Uraz Güneş'i son anda yere düşmekten kurtarıp, yerle, genç kızın arasına bedenini set gibi siper etti.


Er meydanında rakibine tuş olmuş pehlivan misali, bir doksan boyu ve geniş omuzlarıyla yerde sırt üstü sere serpe yatan adamın, kaslı kolları arasından doğrulan genç kız bu kez de bir çift karanın girdabına yakalanmıştı. Kendisine siper olan beden sayesinde genç kızın bedeni tek bir çizik almadan kurtulmuştu belki ama  kendisine öfke dolu gözlerle bakarak ruhunu dağlayan da aynı bedenin sahibiydi.
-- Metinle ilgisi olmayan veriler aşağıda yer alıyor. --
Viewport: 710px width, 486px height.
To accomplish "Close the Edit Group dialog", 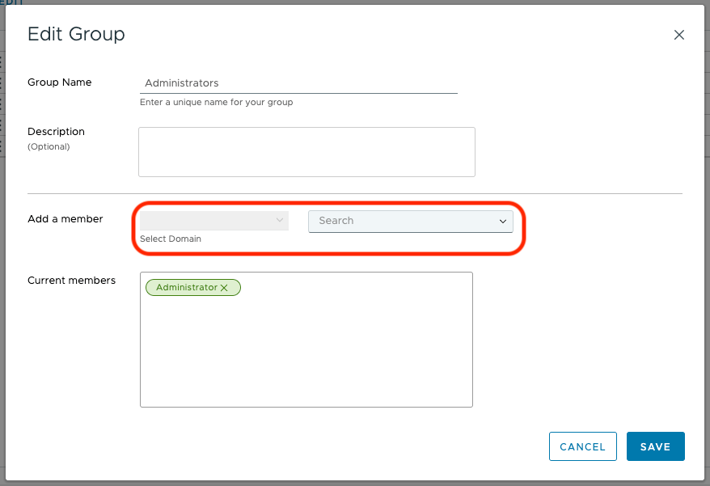I will 679,35.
Hırçın bir şekilde kapıldığı girdaptan son bir umut kurtulmak için çırpındı Güneş. Doğrulurken bedeni altındaki kas yığının kasılışını her bir zerresinde hissetti ama aldırmadı. 


Uraz da aynı hırçınlık ve hızla Güneş'in ardından doğruldu. İkisinin de gözleri Harun'un uzaklaştığı yöne kaymıştı ama Harun son model aracının egzozuyla sokakları çoktan inletmişti bile.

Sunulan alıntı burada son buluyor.